CVE-2007-2443

Name of the Vulnerable Software and Affected Versions: MIT Kerberos 5 (krb5) versions 1.6.1 and earlier krb5-server-1.5 krb5-libs-1.5 krb5-devel-1.5 krb5-1.5 krb5-workstation-1.5 mit-krb5 versions prior to 1.5.2-r3

Description: The issue is related to multiple vulnerabilities in the krb5 package, which can lead to disruption of confidentiality, integrity, and availability of protected information. Exploitation of these vulnerabilities can be done remotely. Specifically, an integer signedness error in the gssrpc svcauth unix function in svc auth unix.c in the RPC library in MIT Kerberos 5 (krb5) 1.6.1 and earlier might allow remote attackers to execute arbitrary code via a negative length value.

• Dataset records:
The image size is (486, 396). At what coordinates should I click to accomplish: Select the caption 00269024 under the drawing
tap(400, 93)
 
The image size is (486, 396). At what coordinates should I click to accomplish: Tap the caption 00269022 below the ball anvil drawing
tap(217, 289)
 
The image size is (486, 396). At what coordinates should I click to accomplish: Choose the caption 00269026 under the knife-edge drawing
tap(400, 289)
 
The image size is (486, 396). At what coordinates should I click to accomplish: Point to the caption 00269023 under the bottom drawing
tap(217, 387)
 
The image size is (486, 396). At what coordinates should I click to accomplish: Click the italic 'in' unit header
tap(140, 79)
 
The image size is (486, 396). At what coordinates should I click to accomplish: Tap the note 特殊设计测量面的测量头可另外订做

• Exercise tasks:
1) From the CVE-2007-2443 entry, extract the passage beginning at the words "CVE-2007-2443" and stopping after "negative length value.".
2) Answer these questions from the CVE-2007-2443 entry.
(a) Before which version are mit-krb5 releases affected?
(b) How can the vulnerabilities be exploited?
(c) What kind of error occurs in the gssrpc svcauth unix function?
3) List every affected package name in the CVE-2007-2443 entry that ends in "-1.5".

• Task-by-task results:
1)
CVE-2007-2443

Name of the Vulnerable Software and Affected Versions: MIT Kerberos 5 (krb5) versions 1.6.1 and earlier krb5-server-1.5 krb5-libs-1.5 krb5-devel-1.5 krb5-1.5 krb5-workstation-1.5 mit-krb5 versions prior to 1.5.2-r3

Description: The issue is related to multiple vulnerabilities in the krb5 package, which can lead to disruption of confidentiality, integrity, and availability of protected information. Exploitation of these vulnerabilities can be done remotely. Specifically, an integer signedness error in the gssrpc svcauth unix function in svc auth unix.c in the RPC library in MIT Kerberos 5 (krb5) 1.6.1 and earlier might allow remote attackers to execute arbitrary code via a negative length value.

2)
(a) 1.5.2-r3
(b) Remotely
(c) An integer signedness error

3)
krb5-server-1.5
krb5-libs-1.5
krb5-devel-1.5
krb5-1.5
krb5-workstation-1.5